IRA declare ceasefire, 1997

On this day in 1997, the Provisional Irish Republican Army declared that hostilities with Britain were over. It had come into being, in its modern form, in 1969 after increasing unrest over campaigns for more civil rights for Catholics had resulted in the mass deployment of the British Army in Northern Ireland. There had been several ceasefires before, most recently in 1994 when secret talks between the IRA and the British government had led to negotiations about proper talks to secure a settlement. When the British government announced that it wouldn’t go into talks with Sinn Fein (seen as the political wing of the IRA, though becoming increasingly distant from it) until the IRA disarmed, the IRA responded by calling off the ceasefire. A new government in 1997, one that didn’t need the votes of Ulster Unionists (who were against any compromise in Northern Ireland) to sustain itself, changed the mood again and the ceasefire was reinstated on this day in 1997. The ceasefire remained in place until the IRA later declared that it had given up the armed struggle and would work for its political aim of a united Ireland “exclusively through peaceful means”.
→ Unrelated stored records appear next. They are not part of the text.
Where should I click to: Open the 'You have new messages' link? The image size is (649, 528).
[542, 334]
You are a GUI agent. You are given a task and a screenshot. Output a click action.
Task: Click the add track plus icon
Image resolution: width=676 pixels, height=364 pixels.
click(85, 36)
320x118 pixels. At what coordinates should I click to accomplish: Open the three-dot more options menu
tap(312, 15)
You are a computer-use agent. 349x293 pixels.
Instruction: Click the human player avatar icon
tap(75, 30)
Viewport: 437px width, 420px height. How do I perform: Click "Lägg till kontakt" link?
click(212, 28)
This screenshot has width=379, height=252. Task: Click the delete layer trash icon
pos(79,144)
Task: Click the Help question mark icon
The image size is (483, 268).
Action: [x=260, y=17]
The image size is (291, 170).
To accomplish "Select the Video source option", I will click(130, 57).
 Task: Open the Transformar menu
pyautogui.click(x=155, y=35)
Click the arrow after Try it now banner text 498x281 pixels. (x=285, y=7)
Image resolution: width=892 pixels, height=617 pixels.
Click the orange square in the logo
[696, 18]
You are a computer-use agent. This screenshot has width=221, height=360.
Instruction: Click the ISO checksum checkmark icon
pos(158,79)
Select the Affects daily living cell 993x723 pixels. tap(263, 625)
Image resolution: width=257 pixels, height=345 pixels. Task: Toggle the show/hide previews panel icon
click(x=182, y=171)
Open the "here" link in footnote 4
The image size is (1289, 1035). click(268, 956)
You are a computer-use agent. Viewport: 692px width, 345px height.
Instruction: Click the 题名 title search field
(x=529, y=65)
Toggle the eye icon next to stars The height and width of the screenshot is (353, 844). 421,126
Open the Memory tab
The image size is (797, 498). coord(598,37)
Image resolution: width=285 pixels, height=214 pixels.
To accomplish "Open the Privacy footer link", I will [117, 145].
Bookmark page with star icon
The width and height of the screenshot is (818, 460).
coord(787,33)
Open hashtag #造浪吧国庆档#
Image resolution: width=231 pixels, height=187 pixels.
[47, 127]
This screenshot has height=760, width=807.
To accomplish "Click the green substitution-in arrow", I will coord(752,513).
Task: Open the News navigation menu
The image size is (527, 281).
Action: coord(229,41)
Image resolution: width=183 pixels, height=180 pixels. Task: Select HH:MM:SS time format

Shadow Dancer (2012, dir: James Marsh)

Written by Tom Bradby, an ITN reporter who cut his teeth in Northern Ireland, Shadow Dancer is rich in detail and drenched in the ambience of the time, when an askance look, talking to the wrong person, not being enthusiastic enough about the cause could all get you killed. Bradby’s elegant script and James Marsh’s direction brilliantly set up in a few minutes what many films can’t do in 90 – showing us how the violence of one generation is passed on to the next in a simple scene of a young girl called Collette witnessing her brother being shot and killed in 1970s Northern Ireland. The action then cuts to London in 1993, where Collette, now all grown up and embodied by Andrea Riseborough, is picked up by police after trying to leave a bomb on the Tube in London. Enter Clive Owen in another of his slick “operative” roles, as the MI5 man using charm and naked threat to make Collette become an informer. It’s an offer she can’t refuse. The trap is set.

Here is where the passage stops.